Another state-level incentive that expired last year, J-51, was reinstated by lawmakers in Albany in June. Now operating under the moniker of the Affordable Housing Rehabilitation Program, landlords of buildings that are 50% affordable, Mitchell-Lama developments or otherwise rely heavily on government subsidies can apply for a tax break for major renovations.
But these tools are narrowly applicable to housing developments in the city, and won’t help create new construction of affordable housing at the volume needed — meaning the city’s supply of rent-stabilized properties will shrink, said Yuri Geylik, CEO of real estate consulting firm MGNY.
“Any newly created quality housing, rent-stabilized units were created as a result of the partnership with the city or by virtue of 421-a,” he said. “421-a not only has been the main vehicle for just creating housing, it has been the main vehicle for creating rent-stabilized housing.”
While it waits for new solutions from legislators, HPD is examining new options with the city’s budget, which has allocated more than $2B for the department to finance affordable housing next year, Darga said.
One of the options on the table is a potential partnership with the Human Resources Administration to create affordable housing models for homeless New Yorkers that wouldn’t rely on tax credit executions, she said.
HPD is also talking with developers about subsidizing mixed-income affordable projects with market-rate units, and seeing if it’s possible to finance new construction without tax credits.

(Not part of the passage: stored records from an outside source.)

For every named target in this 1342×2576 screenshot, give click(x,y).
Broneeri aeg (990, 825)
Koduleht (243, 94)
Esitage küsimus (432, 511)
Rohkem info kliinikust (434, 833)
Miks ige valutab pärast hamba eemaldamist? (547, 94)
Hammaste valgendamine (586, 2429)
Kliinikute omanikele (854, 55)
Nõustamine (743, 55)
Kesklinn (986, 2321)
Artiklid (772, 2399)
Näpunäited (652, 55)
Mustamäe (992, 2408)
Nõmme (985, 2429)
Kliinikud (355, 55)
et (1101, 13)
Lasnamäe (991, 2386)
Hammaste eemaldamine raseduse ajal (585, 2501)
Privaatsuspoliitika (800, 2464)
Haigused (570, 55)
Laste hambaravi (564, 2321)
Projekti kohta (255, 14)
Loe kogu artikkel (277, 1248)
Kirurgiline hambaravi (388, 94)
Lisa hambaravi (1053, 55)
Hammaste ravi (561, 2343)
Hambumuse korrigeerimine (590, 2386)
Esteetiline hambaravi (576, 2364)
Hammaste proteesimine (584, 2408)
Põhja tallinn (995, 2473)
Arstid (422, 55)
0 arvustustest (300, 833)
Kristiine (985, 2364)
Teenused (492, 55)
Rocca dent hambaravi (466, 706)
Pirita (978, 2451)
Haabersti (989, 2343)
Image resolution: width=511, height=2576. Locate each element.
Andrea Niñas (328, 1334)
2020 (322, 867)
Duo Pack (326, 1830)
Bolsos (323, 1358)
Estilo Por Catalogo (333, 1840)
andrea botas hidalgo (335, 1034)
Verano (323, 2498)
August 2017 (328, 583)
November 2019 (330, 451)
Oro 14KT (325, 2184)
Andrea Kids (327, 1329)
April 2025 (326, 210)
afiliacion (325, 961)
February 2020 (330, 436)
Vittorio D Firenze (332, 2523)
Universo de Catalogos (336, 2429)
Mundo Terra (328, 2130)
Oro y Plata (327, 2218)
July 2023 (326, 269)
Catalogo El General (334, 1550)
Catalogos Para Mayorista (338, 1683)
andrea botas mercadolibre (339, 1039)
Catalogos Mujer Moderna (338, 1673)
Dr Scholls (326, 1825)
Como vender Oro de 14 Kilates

But directly financing construction rather than working with a tax break like 421-a means city agencies need to do more due diligence on each project, likely extending construction timelines.
Construction is already significantly more expensive than it was before the pandemic because of inflation and labor shortages, Darga said — meaning that the $2B may not go as far as it would if disseminated through tax incentives.
“It's probably not going to be enough,” she said. “If you take the thousands of units that we financed this year with 421-a inclusionary housing, and you try to sub in capital to finance those projects instead, you need another $3B annually.
The agency is appealing to Albany and the federal government to pass an expanded version of the Low-Income Housing Tax Credit proposed by a bipartisan collection of lawmakers this spring, Carrión said.
The legislation would help boost low-income housing construction nationally by increasing the number of tax credits allocated to each state, as well as increasing the number of affordable housing projects that could be built using private activity bonds, elected officials backing the bill argue.
Carrión said he plans to travel to Washington, D.C., in mid-September with HPD President Eric Enderlin to advocate for the LIHTC legislation, which he said could double NYC’s firepower when it comes to financing and building affordable housing. The real estate industry needs to be part of that ask, he said, along with voicing support for funding for Section 8 vouchers — which are currently under attack in the House of Representatives but remain vital for the multibillion-dollar affordable housing industry, Carrión said.
“Please lobby the New York congressional delegation. Both parties love tax credits,” he said. “We've been hat-in-hand in Washington for a while.”
In the meantime, Carrión is hopeful that developers will approach HPD with their own ambitious, creative deals.
“What we're doing is saying to you all: Bring us deals where you have 30, 40% market[-rate units and] 60% affordable, or make your best offer,” he said. “We're interested in creating deals without these tax credits.”